(EXERCISE MATERIAL Opens)
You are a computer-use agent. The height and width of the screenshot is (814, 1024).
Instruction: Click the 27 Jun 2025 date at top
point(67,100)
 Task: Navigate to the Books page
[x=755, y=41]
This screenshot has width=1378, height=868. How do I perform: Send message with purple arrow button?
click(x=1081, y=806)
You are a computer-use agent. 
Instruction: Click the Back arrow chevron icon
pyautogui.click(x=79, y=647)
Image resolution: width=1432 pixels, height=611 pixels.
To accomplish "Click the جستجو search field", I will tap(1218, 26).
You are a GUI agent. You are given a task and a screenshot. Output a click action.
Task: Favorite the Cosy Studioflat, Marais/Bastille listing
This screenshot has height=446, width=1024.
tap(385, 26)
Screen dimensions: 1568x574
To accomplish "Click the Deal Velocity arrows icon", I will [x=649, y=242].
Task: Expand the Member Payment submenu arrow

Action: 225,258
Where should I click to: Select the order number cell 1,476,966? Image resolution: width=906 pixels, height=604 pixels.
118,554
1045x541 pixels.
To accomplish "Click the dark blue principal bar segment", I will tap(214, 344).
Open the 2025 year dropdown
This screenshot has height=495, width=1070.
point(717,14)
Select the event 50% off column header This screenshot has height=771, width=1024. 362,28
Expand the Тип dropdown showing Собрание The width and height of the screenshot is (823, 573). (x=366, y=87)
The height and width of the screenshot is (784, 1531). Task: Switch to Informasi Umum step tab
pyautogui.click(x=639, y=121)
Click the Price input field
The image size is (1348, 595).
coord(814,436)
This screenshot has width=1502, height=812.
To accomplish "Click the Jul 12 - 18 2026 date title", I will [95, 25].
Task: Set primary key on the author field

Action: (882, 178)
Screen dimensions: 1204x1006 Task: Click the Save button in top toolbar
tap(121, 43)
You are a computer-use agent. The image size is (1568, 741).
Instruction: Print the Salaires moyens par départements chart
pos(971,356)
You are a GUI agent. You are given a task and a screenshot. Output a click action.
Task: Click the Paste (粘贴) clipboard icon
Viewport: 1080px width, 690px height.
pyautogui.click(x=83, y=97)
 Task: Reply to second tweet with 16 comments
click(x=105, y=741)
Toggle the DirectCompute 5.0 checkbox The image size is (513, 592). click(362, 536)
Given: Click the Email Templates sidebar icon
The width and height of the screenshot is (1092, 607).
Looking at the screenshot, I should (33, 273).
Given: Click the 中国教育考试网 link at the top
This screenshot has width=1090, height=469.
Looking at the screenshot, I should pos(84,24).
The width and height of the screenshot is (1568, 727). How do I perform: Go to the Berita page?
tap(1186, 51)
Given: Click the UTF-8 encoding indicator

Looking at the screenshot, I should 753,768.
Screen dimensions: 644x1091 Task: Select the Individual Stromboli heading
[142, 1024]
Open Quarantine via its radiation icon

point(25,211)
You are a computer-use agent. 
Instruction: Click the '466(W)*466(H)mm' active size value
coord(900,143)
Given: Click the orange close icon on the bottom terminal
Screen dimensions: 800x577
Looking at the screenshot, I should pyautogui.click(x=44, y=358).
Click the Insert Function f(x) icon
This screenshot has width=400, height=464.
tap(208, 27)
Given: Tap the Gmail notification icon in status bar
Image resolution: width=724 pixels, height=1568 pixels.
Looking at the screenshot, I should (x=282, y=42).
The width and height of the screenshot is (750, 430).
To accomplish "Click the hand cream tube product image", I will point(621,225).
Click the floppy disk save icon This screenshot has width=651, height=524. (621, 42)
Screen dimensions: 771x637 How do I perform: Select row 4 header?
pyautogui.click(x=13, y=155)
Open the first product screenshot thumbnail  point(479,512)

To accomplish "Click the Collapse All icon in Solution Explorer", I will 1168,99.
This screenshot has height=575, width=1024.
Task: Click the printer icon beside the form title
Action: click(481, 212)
(EXERCISE MATERIAL Closes)
**TASK DESCRIPTION:** If a line comes after the one containing "Open the 2025 year dropdown", leave it out; set down every line of the data before it, and that line itself, exactly.

**COMPLETED TASK:**
You are a computer-use agent. The height and width of the screenshot is (814, 1024).
Instruction: Click the 27 Jun 2025 date at top
point(67,100)
 Task: Navigate to the Books page
[x=755, y=41]
This screenshot has width=1378, height=868. How do I perform: Send message with purple arrow button?
click(x=1081, y=806)
You are a computer-use agent. 
Instruction: Click the Back arrow chevron icon
pyautogui.click(x=79, y=647)
Image resolution: width=1432 pixels, height=611 pixels.
To accomplish "Click the جستجو search field", I will tap(1218, 26).
You are a GUI agent. You are given a task and a screenshot. Output a click action.
Task: Favorite the Cosy Studioflat, Marais/Bastille listing
This screenshot has height=446, width=1024.
tap(385, 26)
Screen dimensions: 1568x574
To accomplish "Click the Deal Velocity arrows icon", I will [x=649, y=242].
Task: Expand the Member Payment submenu arrow

Action: 225,258
Where should I click to: Select the order number cell 1,476,966? Image resolution: width=906 pixels, height=604 pixels.
118,554
1045x541 pixels.
To accomplish "Click the dark blue principal bar segment", I will tap(214, 344).
Open the 2025 year dropdown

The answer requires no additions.